→ Exercise aim
Output all of the material once more, so that every line matches the original exactly.
↓↓↓
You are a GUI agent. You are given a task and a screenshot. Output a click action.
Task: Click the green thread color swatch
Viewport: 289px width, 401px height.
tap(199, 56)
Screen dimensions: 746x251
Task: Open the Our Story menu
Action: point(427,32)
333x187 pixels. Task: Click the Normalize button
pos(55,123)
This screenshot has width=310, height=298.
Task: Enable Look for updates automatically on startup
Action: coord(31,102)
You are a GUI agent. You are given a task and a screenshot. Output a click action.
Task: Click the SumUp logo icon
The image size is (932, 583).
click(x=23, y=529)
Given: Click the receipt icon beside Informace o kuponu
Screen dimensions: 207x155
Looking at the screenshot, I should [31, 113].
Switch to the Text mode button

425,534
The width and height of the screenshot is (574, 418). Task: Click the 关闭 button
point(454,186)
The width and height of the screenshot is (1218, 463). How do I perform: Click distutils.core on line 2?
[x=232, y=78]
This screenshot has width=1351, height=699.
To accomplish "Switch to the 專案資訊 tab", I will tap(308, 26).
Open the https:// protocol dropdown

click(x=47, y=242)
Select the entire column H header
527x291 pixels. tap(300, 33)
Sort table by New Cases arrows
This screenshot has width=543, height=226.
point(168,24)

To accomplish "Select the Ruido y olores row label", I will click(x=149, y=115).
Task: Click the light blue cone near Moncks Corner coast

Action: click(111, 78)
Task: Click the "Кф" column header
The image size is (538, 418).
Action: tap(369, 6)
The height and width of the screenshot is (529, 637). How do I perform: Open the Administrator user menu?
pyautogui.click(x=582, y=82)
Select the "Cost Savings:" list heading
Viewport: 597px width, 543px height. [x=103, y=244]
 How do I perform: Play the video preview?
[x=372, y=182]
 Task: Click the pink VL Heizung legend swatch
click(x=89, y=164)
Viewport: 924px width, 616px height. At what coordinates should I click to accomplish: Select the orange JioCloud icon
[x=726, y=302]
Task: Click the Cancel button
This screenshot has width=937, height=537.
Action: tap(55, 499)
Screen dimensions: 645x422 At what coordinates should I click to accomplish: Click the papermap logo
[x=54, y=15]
↑↑↑
→ Your solution
You are a GUI agent. You are given a task and a screenshot. Output a click action.
Task: Click the green thread color swatch
Viewport: 289px width, 401px height.
tap(199, 56)
Screen dimensions: 746x251
Task: Open the Our Story menu
Action: point(427,32)
333x187 pixels. Task: Click the Normalize button
pos(55,123)
This screenshot has width=310, height=298.
Task: Enable Look for updates automatically on startup
Action: coord(31,102)
You are a GUI agent. You are given a task and a screenshot. Output a click action.
Task: Click the SumUp logo icon
The image size is (932, 583).
click(x=23, y=529)
Given: Click the receipt icon beside Informace o kuponu
Screen dimensions: 207x155
Looking at the screenshot, I should [31, 113].
Switch to the Text mode button

425,534
The width and height of the screenshot is (574, 418). Task: Click the 关闭 button
point(454,186)
The width and height of the screenshot is (1218, 463). How do I perform: Click distutils.core on line 2?
[x=232, y=78]
This screenshot has width=1351, height=699.
To accomplish "Switch to the 專案資訊 tab", I will tap(308, 26).
Open the https:// protocol dropdown

click(x=47, y=242)
Select the entire column H header
527x291 pixels. tap(300, 33)
Sort table by New Cases arrows
This screenshot has width=543, height=226.
point(168,24)

To accomplish "Select the Ruido y olores row label", I will click(x=149, y=115).
Task: Click the light blue cone near Moncks Corner coast

Action: click(111, 78)
Task: Click the "Кф" column header
The image size is (538, 418).
Action: tap(369, 6)
The height and width of the screenshot is (529, 637). How do I perform: Open the Administrator user menu?
pyautogui.click(x=582, y=82)
Select the "Cost Savings:" list heading
Viewport: 597px width, 543px height. [x=103, y=244]
 How do I perform: Play the video preview?
[x=372, y=182]
 Task: Click the pink VL Heizung legend swatch
click(x=89, y=164)
Viewport: 924px width, 616px height. At what coordinates should I click to accomplish: Select the orange JioCloud icon
[x=726, y=302]
Task: Click the Cancel button
This screenshot has width=937, height=537.
Action: tap(55, 499)
Screen dimensions: 645x422 At what coordinates should I click to accomplish: Click the papermap logo
[x=54, y=15]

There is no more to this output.